Research Summary
The article discusses the strategy of DAO dissolution in the DeFi landscape and identifies potential DAOs at risk for such events. The author explains the concept of DAO “rage quits,” where a DAO is shut down, and the remaining treasury assets are distributed to the token holders. The author uses the example of ROOK DAO, which voted to shut down and distribute its treasury, leading to a 5x increase in the token price.
Actionable Insights:
- Understand DAO Dissolution: The article explains the concept of DAO “rage quits,” where a DAO is shut down, and the remaining treasury assets are distributed to the token holders. This strategy is based on the fact that some DAOs are worth more dead than alive.

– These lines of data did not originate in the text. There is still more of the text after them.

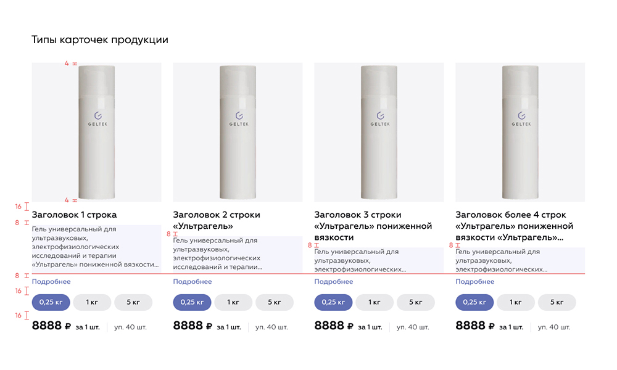Select 0,25 кг weight in first card
The height and width of the screenshot is (370, 617).
click(51, 302)
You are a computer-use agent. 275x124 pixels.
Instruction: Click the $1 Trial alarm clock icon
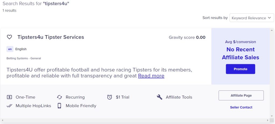point(110,97)
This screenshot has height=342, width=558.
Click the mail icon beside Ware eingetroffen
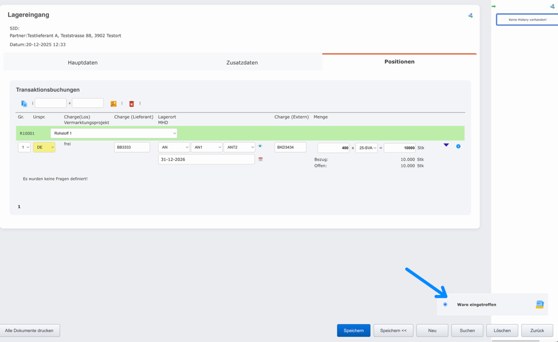[539, 304]

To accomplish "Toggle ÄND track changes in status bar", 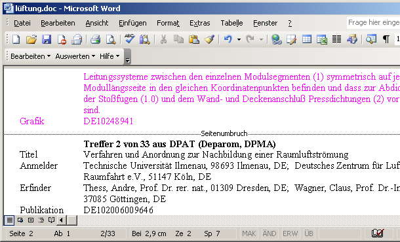I will coord(270,233).
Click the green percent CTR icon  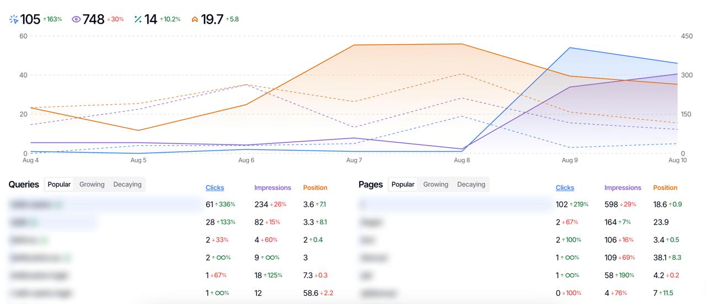pos(138,19)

- Identify At-Risk DAOs: The author provides a list of potentially at-risk DAOs, including BitDAO, Ethereum Name Service, Stargate, Aragon, Venus, Instadapp, Wombat Exchange, Hop Protocol, Euler, Gearbox, and Tornado Cash. The author cautions that this list requires further due diligence, taking into account factors like token slippage, tokens held by the actual community, governance structure, etc.
- Monitor DAO Challenges: The author discusses the challenges faced by DAOs, including legal clarity, managing legal relationships globally, limiting potential liability for DAO token holders, balancing efficiency with decentralization and transparency in governance, and talent management. The author also discusses the concept of a “slow rug,” where funds are siphoned off over a longer period, often disguised as legitimate operational expenses such as salaries.